##### Data for the task #####

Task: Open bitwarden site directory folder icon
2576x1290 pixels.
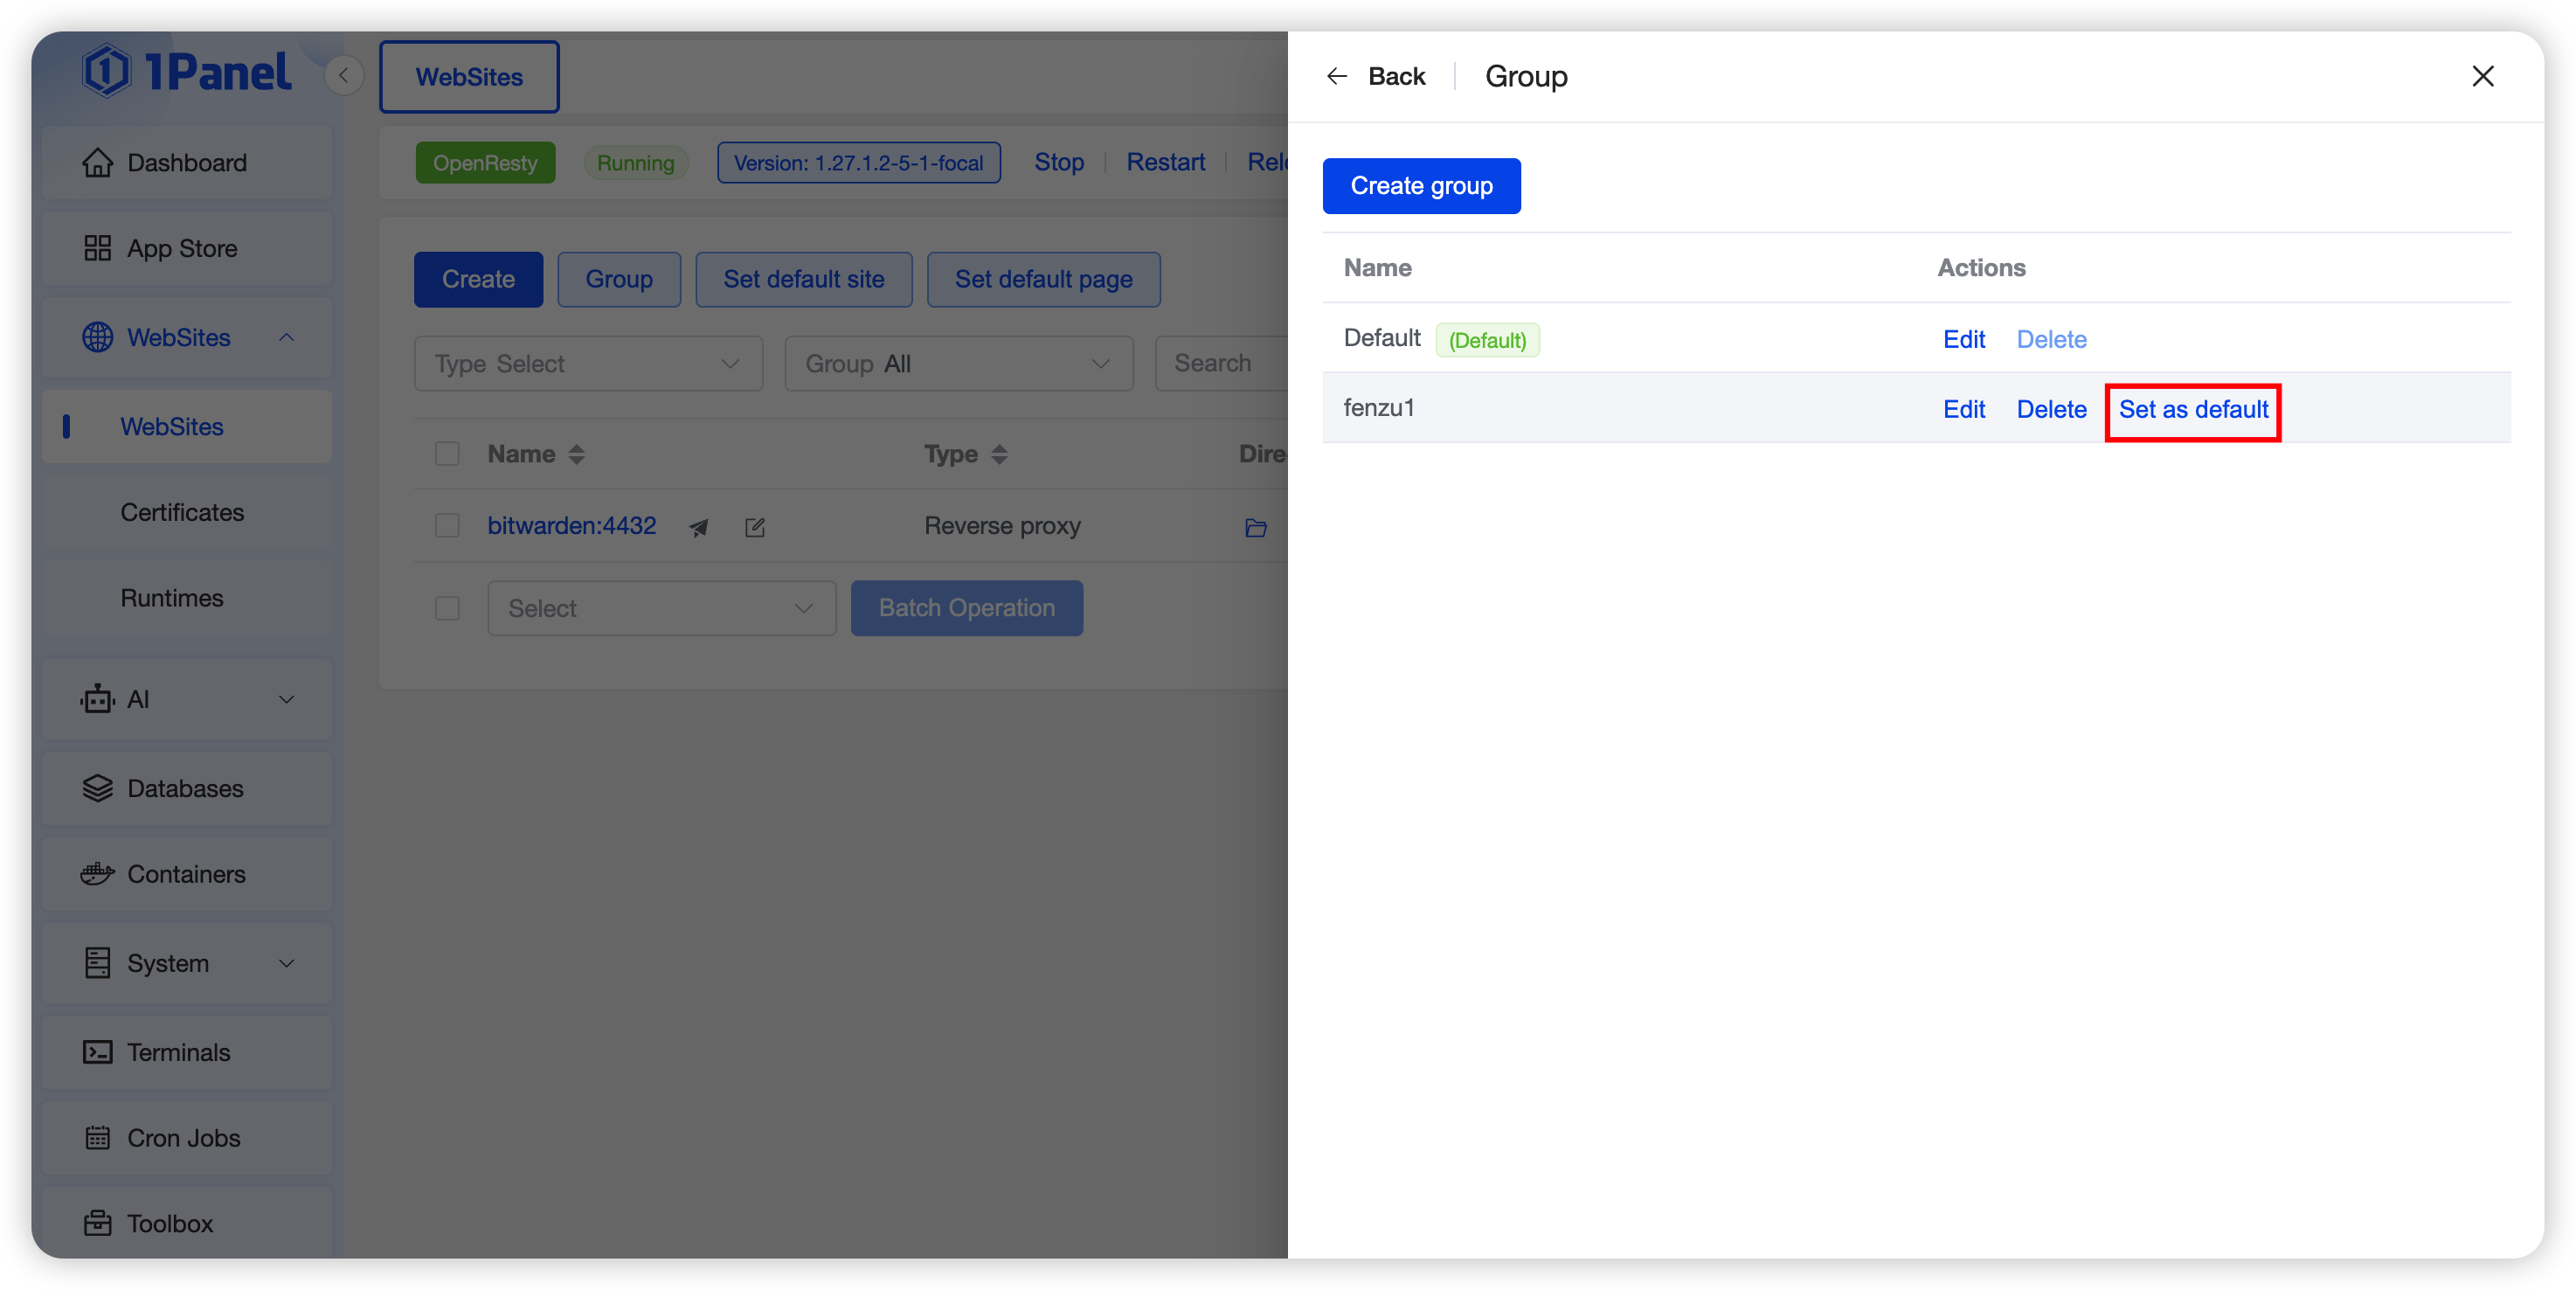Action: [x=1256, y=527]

#####
##### Data for the task #####

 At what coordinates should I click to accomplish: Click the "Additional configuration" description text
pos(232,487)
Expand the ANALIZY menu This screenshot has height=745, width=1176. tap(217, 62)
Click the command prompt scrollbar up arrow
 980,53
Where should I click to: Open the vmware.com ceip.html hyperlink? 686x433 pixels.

#####
##### Data for the task #####

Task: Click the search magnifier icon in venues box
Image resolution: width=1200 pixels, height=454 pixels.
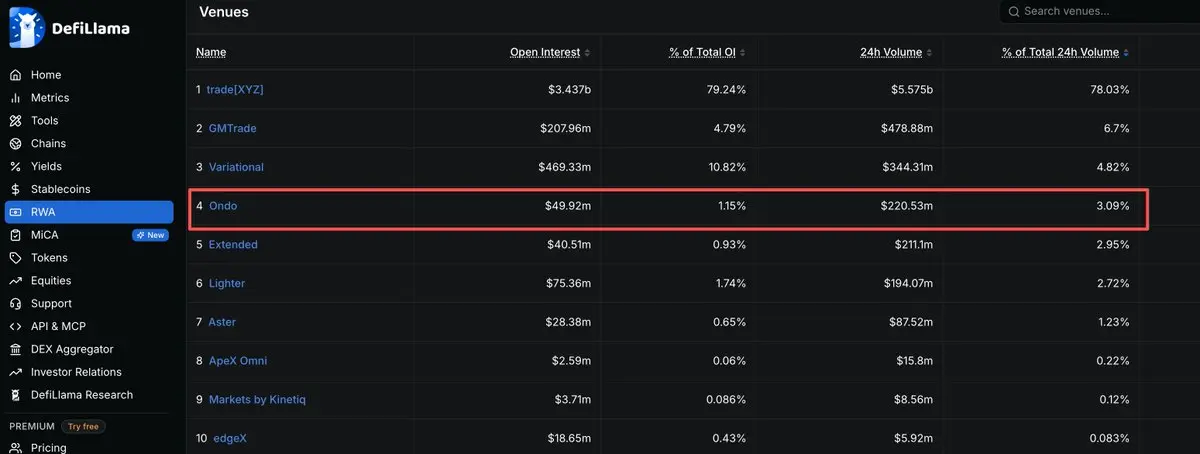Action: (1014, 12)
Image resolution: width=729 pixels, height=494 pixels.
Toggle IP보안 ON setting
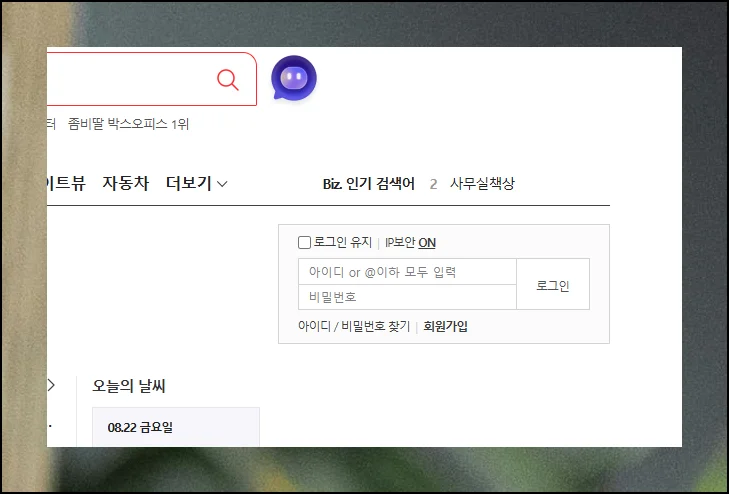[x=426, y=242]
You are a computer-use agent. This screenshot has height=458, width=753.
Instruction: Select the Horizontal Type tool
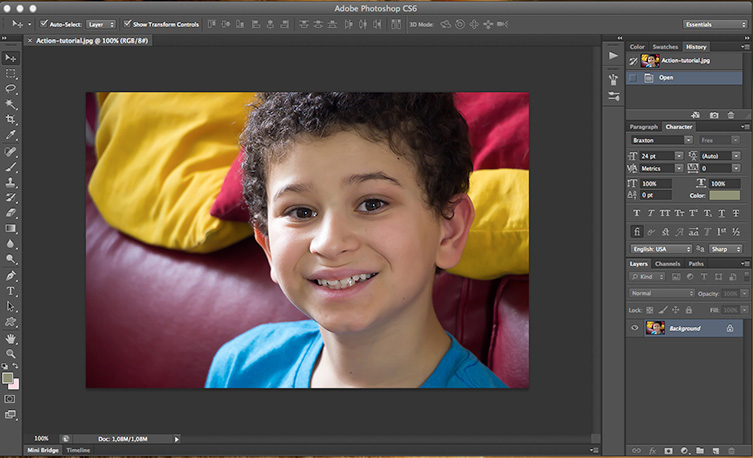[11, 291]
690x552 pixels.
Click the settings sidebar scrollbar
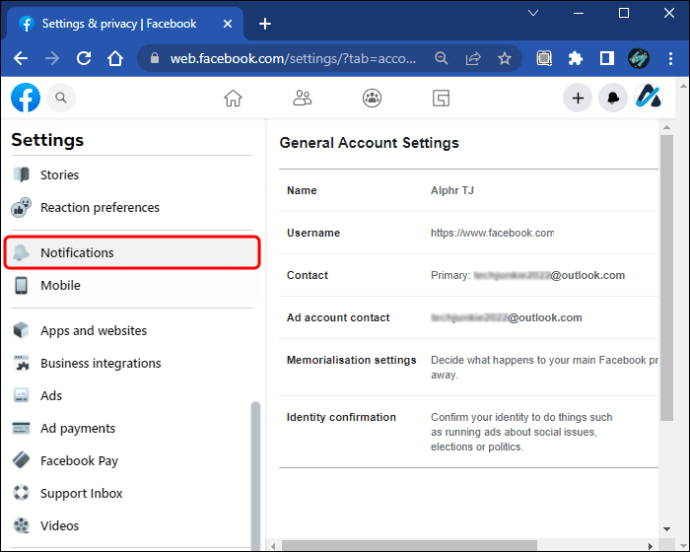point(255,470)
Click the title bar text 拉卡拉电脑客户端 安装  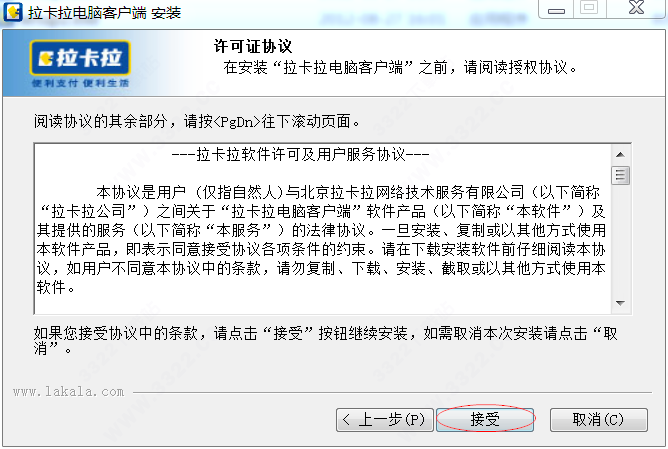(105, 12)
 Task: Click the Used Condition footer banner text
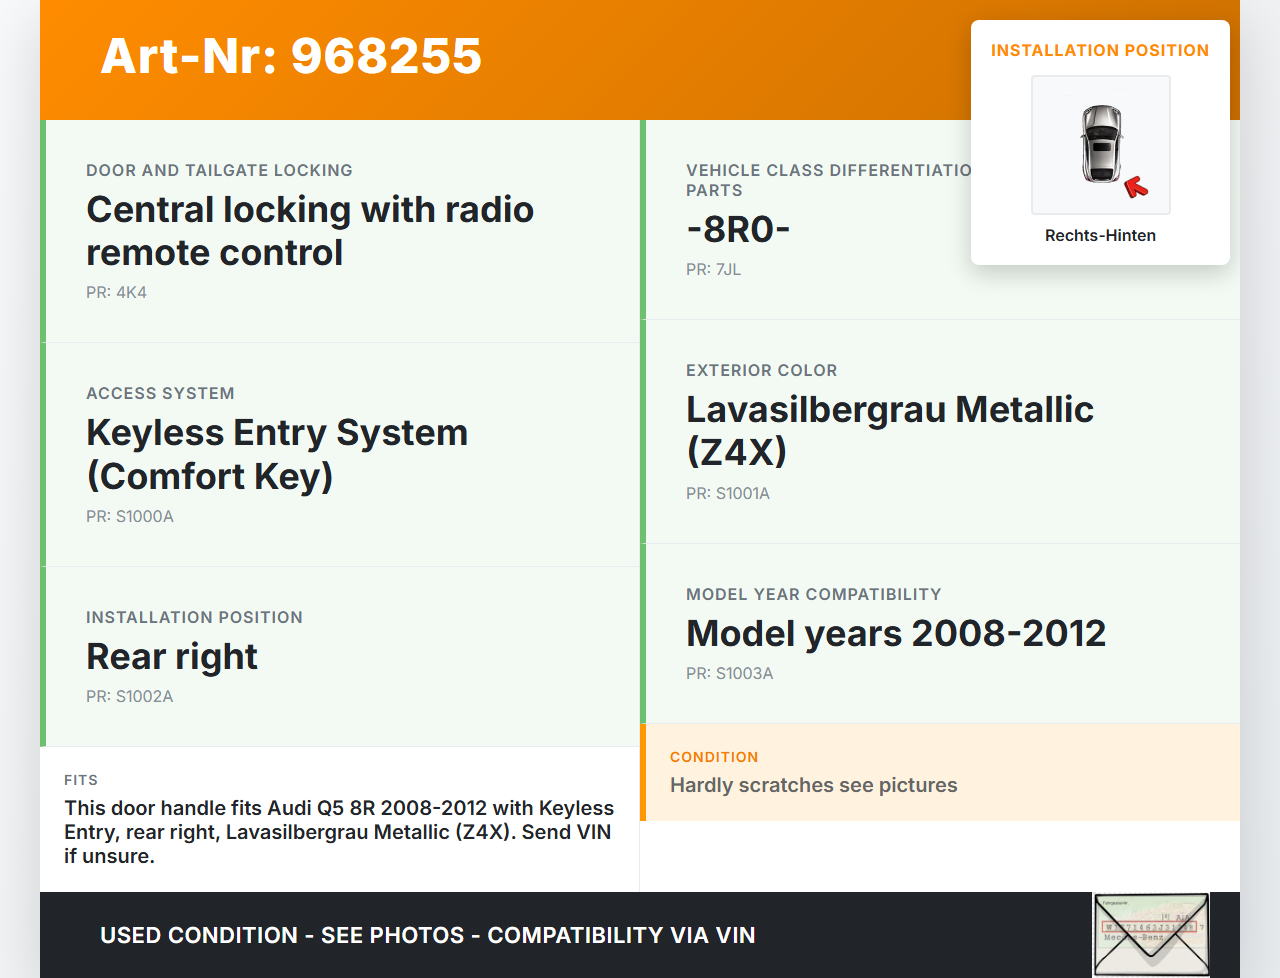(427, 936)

#####

### Exercise description:
Copy out each line above that contains the word "should", matching its case exactly.

### Written response:
 At what coordinates should I click to accomplish: Click the "Additional configuration" description text
Where should I click to: Open the vmware.com ceip.html hyperlink? 686x433 pixels.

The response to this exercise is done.